• À FAIRE:
A) Traduisez en anglais cette phrase du texte sur les concours de l'année 1845 : « La distance s'est abrégée, et le temps s'est accru pour l'homme. »
B) Reprenez le texte sur les concours de l'année 1845 à la suite de sa dernière phrase.

LES CONCOURS DE L'ANNÉE 1845.

MESSIEURS,

L'Académie avait proposé, pour sujet du prix de poésie, une des merveilles de l'industrie moderne, cette vitesse accélérée que Leibnitz prévoyait il y a cent ans, lorsque, se complaisant à la pensée des inventions possibles, il promettait que quelque jour un chariot de forme nouvelle franchirait en douze heures le chemin de Hambourg à la frontière de Hanovre. La prédiction est accomplie ! La distance s'est abrégée, et le temps s'est accru pour l'homme. Célébrer cette découverte, la peindre, en marquer l'influence, ce n'est pas une œuvre étrangère au talent poétique. La science, dans ses applications populaires, est aujourd'hui et sera dans l'avenir une des sources de l'imagination; mais cette source est plus féconde que facilement accessible. Une exactitude un peu technique, un enthousiasme déclamatoire sont d'abord à craindre.

L'Académie a reconnu ces défauts dans quelques pièces estimables d'ailleurs; et elle ajourne le prix au

quel deux ouvrages réservés lui avaient paru dignes de prétendre. Le premier de ces ouvrages, sous la forme d'un dialogue inégalement soutenu entre un vieillard et un jeune homme, entre la prudence immobile et l'ardeur d'entreprendre, renferme de nobles pensées et des traits heureux qui gagneront à se dégager de quelques longueurs. Une autre pièce, le n° 43, annonce un goût de facile élégance qui s'enhardira par le travail. D'autres pièces encore pourraient être honorablement citées. L'Académie les retrouvera corrigées et meilleures dans le concours qu'elle maintient pour une nouvelle année.

Sachant bien que des prix sont peu de chose pour susciter la poésie, ce qu'elle demande surtout dans les premiers essais qu'elle encourage, c'est la pureté de la langue et du style, mérite modeste qu'on n'est pas sûr de remplacer quand on le néglige. Elle accueille en même temps toute tentative de nouveauté ou hardie ou sage; car l'esprit d'innovation peut prendre également ces deux formes; et, dans une littérature riche de chefsd'œuvre et travaillée par des systèmes divers, un effort de retour vers la simplicité n'est pas le moins heureux progrès que puisse rechercher le talent.

C'est à ce point de vue que l'Académie dispose enfin du prix qu'elle avait institué depuis longtemps pour la pièce de théâtre qui réunirait le mieux à l'effet dramatique l'intérêt moral. Son suffrage s'est fixé sur une tragédie qui n'a point été mêlée aux luttes orageuses de la scène il y a quelques années, et dont le succès paisible est intervenu à une époque de lassitude et d'armistice entre les théories qui s'étaient disputé le théâtre.

• INFORMATIONS FOURNIES:
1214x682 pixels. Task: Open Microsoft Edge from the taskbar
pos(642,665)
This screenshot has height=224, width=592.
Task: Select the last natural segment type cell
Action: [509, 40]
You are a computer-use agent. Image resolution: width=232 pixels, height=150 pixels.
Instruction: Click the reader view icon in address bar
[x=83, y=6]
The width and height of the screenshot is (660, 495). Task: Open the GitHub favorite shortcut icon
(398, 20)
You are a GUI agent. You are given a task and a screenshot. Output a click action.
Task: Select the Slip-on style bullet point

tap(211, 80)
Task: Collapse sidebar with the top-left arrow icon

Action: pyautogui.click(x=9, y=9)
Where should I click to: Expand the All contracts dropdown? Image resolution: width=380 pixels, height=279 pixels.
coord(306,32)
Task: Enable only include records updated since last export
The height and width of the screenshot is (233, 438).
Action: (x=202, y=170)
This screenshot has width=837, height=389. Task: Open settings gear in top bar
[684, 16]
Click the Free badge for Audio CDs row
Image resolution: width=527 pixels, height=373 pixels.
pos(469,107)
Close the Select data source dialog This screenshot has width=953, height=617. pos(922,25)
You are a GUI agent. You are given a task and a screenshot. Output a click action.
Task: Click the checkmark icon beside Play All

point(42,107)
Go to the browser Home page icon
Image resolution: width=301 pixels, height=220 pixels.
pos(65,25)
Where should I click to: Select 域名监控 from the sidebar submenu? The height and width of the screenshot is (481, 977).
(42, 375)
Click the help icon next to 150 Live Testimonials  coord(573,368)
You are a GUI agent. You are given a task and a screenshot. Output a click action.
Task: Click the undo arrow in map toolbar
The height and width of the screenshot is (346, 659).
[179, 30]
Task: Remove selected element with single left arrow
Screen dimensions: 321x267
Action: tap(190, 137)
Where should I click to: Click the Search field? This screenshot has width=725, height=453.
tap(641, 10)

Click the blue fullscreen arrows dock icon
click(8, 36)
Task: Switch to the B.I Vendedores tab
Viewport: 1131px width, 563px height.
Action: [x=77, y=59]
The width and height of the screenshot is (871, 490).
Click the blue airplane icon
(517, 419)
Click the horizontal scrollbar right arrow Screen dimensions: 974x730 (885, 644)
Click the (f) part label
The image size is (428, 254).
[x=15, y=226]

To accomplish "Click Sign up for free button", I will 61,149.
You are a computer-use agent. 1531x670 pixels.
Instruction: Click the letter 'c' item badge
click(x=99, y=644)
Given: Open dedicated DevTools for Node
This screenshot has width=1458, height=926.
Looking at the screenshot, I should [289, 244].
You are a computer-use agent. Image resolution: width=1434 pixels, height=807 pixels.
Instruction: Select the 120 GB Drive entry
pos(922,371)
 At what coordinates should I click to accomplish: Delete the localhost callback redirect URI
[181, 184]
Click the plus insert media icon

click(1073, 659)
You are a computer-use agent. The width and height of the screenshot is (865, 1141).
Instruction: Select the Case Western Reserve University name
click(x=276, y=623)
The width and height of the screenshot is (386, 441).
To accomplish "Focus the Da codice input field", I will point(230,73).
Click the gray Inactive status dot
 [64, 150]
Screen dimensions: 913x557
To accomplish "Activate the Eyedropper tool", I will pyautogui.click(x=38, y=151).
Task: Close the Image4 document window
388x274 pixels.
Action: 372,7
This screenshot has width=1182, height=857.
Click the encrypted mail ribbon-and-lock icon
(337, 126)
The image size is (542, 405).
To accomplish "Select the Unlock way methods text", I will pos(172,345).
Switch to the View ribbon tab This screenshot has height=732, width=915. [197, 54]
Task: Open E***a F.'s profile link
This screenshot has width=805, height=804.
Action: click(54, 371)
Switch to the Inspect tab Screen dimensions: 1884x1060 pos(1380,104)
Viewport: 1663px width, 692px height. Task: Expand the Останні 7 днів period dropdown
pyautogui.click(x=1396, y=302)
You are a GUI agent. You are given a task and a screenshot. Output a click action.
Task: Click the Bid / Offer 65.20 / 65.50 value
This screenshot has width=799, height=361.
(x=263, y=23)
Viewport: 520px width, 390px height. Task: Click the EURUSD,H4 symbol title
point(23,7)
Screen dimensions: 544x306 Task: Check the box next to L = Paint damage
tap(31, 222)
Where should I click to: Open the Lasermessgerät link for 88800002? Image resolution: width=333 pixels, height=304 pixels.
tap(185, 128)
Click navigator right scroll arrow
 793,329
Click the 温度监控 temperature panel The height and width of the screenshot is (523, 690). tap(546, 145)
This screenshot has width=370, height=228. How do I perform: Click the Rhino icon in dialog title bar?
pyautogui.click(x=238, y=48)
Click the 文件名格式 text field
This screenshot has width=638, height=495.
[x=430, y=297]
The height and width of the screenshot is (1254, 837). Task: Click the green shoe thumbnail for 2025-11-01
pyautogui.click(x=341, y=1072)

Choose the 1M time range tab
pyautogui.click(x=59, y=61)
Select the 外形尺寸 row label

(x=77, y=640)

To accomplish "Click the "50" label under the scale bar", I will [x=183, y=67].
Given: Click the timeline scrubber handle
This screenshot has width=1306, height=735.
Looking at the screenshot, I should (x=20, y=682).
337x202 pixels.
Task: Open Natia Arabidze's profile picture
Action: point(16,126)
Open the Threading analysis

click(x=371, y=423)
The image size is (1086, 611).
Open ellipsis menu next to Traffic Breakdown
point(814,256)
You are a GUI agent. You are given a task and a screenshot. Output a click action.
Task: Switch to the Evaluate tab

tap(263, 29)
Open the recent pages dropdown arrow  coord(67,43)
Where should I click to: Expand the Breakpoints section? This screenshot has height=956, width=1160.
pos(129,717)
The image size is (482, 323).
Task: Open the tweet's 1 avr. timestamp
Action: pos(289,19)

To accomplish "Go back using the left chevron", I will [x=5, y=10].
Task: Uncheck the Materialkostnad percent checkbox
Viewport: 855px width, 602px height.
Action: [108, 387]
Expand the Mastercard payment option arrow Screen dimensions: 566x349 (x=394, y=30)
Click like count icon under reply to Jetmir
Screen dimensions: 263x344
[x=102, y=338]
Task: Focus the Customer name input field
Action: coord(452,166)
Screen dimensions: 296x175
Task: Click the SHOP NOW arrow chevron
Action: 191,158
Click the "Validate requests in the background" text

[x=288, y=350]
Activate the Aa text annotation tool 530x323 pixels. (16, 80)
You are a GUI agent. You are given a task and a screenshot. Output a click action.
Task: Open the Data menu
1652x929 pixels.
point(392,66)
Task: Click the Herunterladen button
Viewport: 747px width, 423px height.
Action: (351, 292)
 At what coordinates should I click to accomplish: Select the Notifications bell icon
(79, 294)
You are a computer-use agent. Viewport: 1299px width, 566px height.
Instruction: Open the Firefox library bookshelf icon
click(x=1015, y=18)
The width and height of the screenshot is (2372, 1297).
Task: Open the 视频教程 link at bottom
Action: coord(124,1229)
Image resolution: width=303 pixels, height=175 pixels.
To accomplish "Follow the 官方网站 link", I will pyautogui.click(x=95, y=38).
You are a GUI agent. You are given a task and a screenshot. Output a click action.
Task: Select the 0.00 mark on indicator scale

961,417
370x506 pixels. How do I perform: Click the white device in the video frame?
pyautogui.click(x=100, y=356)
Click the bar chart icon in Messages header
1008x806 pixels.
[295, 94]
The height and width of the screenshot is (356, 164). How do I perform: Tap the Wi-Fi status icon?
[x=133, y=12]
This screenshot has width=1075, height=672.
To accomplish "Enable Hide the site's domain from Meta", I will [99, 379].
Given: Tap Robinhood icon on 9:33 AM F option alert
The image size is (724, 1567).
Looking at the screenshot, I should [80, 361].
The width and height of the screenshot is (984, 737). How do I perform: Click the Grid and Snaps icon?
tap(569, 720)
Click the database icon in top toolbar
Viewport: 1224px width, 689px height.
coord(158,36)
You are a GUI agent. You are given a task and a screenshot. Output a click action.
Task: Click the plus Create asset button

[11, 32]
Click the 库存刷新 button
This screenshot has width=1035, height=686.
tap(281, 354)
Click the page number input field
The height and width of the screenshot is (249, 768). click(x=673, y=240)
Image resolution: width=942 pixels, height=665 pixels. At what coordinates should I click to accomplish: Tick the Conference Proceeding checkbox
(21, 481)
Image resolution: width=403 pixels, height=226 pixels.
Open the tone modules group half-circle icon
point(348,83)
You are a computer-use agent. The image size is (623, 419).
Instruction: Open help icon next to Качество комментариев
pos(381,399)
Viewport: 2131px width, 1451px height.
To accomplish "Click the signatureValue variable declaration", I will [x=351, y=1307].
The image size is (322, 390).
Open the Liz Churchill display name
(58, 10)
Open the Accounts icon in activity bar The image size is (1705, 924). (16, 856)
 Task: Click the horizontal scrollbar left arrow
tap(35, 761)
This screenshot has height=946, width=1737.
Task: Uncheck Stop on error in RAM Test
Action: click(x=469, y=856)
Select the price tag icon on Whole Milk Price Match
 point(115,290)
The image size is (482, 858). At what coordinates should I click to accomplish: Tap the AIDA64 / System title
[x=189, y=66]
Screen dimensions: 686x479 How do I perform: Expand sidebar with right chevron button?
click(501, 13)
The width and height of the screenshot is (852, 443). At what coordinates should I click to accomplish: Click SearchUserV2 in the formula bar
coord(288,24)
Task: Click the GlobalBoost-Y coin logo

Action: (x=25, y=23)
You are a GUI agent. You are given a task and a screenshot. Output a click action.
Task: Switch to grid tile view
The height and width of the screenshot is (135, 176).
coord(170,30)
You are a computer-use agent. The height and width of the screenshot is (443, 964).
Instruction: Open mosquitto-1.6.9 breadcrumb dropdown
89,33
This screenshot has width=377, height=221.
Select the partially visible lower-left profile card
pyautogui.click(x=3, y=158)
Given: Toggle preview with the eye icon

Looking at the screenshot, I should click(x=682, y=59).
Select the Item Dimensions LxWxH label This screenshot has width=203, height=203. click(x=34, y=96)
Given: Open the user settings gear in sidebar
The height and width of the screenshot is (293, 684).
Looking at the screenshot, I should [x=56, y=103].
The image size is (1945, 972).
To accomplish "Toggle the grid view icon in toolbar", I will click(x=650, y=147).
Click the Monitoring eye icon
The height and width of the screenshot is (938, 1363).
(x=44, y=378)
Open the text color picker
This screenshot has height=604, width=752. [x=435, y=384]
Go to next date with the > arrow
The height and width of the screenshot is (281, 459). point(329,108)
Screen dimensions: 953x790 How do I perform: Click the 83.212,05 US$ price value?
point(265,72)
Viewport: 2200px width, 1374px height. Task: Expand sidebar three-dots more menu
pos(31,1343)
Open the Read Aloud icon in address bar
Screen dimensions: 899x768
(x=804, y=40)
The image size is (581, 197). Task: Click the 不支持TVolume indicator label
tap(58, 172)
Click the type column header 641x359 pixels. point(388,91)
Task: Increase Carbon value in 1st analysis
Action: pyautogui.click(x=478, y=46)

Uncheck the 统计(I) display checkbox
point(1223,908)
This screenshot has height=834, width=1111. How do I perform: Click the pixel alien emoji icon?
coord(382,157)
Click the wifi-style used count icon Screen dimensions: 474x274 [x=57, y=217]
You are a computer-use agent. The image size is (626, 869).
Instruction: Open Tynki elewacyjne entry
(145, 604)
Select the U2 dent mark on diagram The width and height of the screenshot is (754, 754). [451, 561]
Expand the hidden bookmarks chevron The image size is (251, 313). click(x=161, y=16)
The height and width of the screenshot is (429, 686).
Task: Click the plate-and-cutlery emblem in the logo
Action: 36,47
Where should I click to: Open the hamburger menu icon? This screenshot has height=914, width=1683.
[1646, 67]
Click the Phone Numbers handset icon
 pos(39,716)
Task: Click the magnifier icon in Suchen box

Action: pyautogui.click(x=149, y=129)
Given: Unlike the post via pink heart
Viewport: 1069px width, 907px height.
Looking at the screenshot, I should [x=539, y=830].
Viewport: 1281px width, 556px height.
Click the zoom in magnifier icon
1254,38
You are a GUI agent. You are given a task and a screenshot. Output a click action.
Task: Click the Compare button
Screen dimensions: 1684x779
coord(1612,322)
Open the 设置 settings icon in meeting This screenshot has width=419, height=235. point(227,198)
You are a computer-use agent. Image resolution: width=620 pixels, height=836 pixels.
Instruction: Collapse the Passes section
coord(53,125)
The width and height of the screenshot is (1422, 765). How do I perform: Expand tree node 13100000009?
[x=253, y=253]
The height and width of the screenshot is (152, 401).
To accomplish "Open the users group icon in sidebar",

• RÉPONSES PAR TÂCHE:
A) Distance has grown shorter, and time has increased for man.

B)
Le sujet de cette tragédie est un des plus vulgairement célèbres dans l'histoire, celui qui sert de date à la

liberté romaine, et qui, rappelé sans cesse par les idées de vertu domestique et de grandeur nationale, a fourni à saint Augustin une méditation contre le suicide, à Leibnitz le texte d'une belle conjecture métaphysique sur la liberté humaine, la liaison des effets et des causes, et la subordination du mal au bien dans l'ordre général du monde, enfin à Shakspeare le premier essai de son génie, avant qu'il eût été touché et saisi par le drame.

Ce sujet, cependant, si dramatique dans l'histoire, avait jusqu'à présent manqué au théâtre. Nulle tentative, digne de mémoire du moins, n'avait porté sur la scène cette tragédie naturelle de la mort de Lucrèce, qui a pour exposition la paix de la famille en contraste avec le trouble de l'État, pour noeud la passion et le caprice poussant au crime, pour dénouement la vertu s'immolant elle-même, par une erreur coupable, au regret de sa pureté innocemment perdue, enfin pour sanction morale une révolution. Un seul homme, éloquent, mais étranger à la poésie, Rousseau, avait, dans les laborieuses ébauches de sa jeunesse, écrit en prose cinq actes assez languissants sur ce grand souvenir que l'art abandonnait comme trop connu pour être rappelé. L'imitation de l'antiquité, d'ailleurs, était devenue moins fréquente, et la curiosité du public, fatiguée des Grecs et des Romains, demandait d'autres noms, de plus récents souvenirs, et la nouveauté dans le choix des sujets comme dans les formes de l'art. Cet abandon de l'antiquité toutefois n'était pas absolu. Ce qui avait surtout lassé le public, c'était la pompe, la solennité trop uniforme que la tragédie moderne avait attachée souvent aux sujets antiques. Reprendre quelques-uns de ces sujets, non comme nobles, mais comme simples, les reproduire avec une grande fidélité de mœurs et de détails

originaux, y placer des physionomies plus expressives que régulières, et au lieu de masques sonores, des voix naturelles et accentuées, faire enfin la tragédie prosaïque et vraie de l'antiquité, voilà ce qui, de nos jours, devait tenter l'imagination de plus d'un poëte et inspirer un nouveau genre d'imitation. Les écueils de ce genre sont, d'après sa nature même, l'excès de licence où il peut tomber, l'excès d'énergie qu'il peut affecter.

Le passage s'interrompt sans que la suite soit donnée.